** To do **
Give back the entries in full, exactly as they are written.
Segment Start: Data shown
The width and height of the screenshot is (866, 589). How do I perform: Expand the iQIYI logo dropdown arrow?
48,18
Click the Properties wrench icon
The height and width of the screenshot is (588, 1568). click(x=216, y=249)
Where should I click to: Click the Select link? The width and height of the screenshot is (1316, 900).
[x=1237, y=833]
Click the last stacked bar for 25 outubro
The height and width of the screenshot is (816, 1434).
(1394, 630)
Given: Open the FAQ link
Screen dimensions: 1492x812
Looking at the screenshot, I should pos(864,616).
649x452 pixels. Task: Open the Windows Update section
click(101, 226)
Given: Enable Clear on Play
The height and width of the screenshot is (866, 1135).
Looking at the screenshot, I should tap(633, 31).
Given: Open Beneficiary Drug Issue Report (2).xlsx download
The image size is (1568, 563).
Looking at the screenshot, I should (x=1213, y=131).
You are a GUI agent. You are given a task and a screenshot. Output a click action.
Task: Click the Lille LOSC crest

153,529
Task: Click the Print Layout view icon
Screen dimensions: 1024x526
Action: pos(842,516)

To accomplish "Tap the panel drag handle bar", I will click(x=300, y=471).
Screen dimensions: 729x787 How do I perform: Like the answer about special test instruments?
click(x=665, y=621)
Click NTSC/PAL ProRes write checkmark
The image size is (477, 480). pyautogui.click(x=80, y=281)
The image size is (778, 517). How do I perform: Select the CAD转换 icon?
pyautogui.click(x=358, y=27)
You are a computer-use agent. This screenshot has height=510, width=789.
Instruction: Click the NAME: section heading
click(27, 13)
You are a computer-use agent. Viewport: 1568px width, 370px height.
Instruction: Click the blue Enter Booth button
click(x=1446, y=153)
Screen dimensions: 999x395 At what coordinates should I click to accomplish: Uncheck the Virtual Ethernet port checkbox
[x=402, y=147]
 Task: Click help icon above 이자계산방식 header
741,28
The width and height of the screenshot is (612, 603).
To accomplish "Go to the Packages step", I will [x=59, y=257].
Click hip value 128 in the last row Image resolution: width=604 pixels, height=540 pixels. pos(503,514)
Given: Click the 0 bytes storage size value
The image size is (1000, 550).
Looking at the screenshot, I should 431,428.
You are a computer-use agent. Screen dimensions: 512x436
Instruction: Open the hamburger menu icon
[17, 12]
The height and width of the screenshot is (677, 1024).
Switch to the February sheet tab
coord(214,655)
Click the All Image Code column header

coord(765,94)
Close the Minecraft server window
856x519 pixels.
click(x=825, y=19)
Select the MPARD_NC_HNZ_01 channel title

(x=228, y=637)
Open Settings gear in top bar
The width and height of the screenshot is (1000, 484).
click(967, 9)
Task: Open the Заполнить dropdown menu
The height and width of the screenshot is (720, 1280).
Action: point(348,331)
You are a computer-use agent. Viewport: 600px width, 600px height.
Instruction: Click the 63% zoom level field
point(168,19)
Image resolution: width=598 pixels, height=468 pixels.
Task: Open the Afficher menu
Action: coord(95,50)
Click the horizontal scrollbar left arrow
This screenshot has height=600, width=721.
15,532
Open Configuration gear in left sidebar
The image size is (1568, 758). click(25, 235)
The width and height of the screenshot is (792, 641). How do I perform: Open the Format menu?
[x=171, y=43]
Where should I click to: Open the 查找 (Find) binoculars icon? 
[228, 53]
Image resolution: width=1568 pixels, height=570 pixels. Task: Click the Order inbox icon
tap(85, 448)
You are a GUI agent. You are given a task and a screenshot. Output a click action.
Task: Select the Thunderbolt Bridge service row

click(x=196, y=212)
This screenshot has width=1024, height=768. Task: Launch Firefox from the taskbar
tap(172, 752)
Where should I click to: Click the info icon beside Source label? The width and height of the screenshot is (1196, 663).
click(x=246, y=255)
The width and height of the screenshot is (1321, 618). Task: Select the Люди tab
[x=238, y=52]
Segment End: Data shown
** Solution **
The width and height of the screenshot is (866, 589). How do I perform: Expand the iQIYI logo dropdown arrow?
48,18
Click the Properties wrench icon
The height and width of the screenshot is (588, 1568). click(x=216, y=249)
Where should I click to: Click the Select link? The width and height of the screenshot is (1316, 900).
[x=1237, y=833]
Click the last stacked bar for 25 outubro
The height and width of the screenshot is (816, 1434).
(1394, 630)
Given: Open the FAQ link
Screen dimensions: 1492x812
Looking at the screenshot, I should pos(864,616).
649x452 pixels. Task: Open the Windows Update section
click(101, 226)
Given: Enable Clear on Play
The height and width of the screenshot is (866, 1135).
Looking at the screenshot, I should tap(633, 31).
Given: Open Beneficiary Drug Issue Report (2).xlsx download
The image size is (1568, 563).
Looking at the screenshot, I should (x=1213, y=131).
You are a GUI agent. You are given a task and a screenshot. Output a click action.
Task: Click the Lille LOSC crest

153,529
Task: Click the Print Layout view icon
Screen dimensions: 1024x526
Action: pos(842,516)

To accomplish "Tap the panel drag handle bar", I will click(x=300, y=471).
Screen dimensions: 729x787 How do I perform: Like the answer about special test instruments?
click(x=665, y=621)
Click NTSC/PAL ProRes write checkmark
The image size is (477, 480). pyautogui.click(x=80, y=281)
The image size is (778, 517). How do I perform: Select the CAD转换 icon?
pyautogui.click(x=358, y=27)
You are a computer-use agent. This screenshot has height=510, width=789.
Instruction: Click the NAME: section heading
click(27, 13)
You are a computer-use agent. Viewport: 1568px width, 370px height.
Instruction: Click the blue Enter Booth button
click(x=1446, y=153)
Screen dimensions: 999x395 At what coordinates should I click to accomplish: Uncheck the Virtual Ethernet port checkbox
[x=402, y=147]
 Task: Click help icon above 이자계산방식 header
741,28
The width and height of the screenshot is (612, 603).
To accomplish "Go to the Packages step", I will [x=59, y=257].
Click hip value 128 in the last row Image resolution: width=604 pixels, height=540 pixels. pos(503,514)
Given: Click the 0 bytes storage size value
The image size is (1000, 550).
Looking at the screenshot, I should 431,428.
You are a computer-use agent. Screen dimensions: 512x436
Instruction: Open the hamburger menu icon
[17, 12]
The height and width of the screenshot is (677, 1024).
Switch to the February sheet tab
coord(214,655)
Click the All Image Code column header

coord(765,94)
Close the Minecraft server window
856x519 pixels.
click(x=825, y=19)
Select the MPARD_NC_HNZ_01 channel title

(x=228, y=637)
Open Settings gear in top bar
The width and height of the screenshot is (1000, 484).
click(967, 9)
Task: Open the Заполнить dropdown menu
The height and width of the screenshot is (720, 1280).
Action: point(348,331)
You are a computer-use agent. Viewport: 600px width, 600px height.
Instruction: Click the 63% zoom level field
point(168,19)
Image resolution: width=598 pixels, height=468 pixels.
Task: Open the Afficher menu
Action: coord(95,50)
Click the horizontal scrollbar left arrow
This screenshot has height=600, width=721.
15,532
Open Configuration gear in left sidebar
The image size is (1568, 758). click(25, 235)
The width and height of the screenshot is (792, 641). How do I perform: Open the Format menu?
[x=171, y=43]
Where should I click to: Open the 查找 (Find) binoculars icon? 
[228, 53]
Image resolution: width=1568 pixels, height=570 pixels. Task: Click the Order inbox icon
tap(85, 448)
You are a GUI agent. You are given a task and a screenshot. Output a click action.
Task: Select the Thunderbolt Bridge service row

click(x=196, y=212)
This screenshot has width=1024, height=768. Task: Launch Firefox from the taskbar
tap(172, 752)
Where should I click to: Click the info icon beside Source label? The width and height of the screenshot is (1196, 663).
click(x=246, y=255)
The width and height of the screenshot is (1321, 618). Task: Select the Люди tab
[x=238, y=52]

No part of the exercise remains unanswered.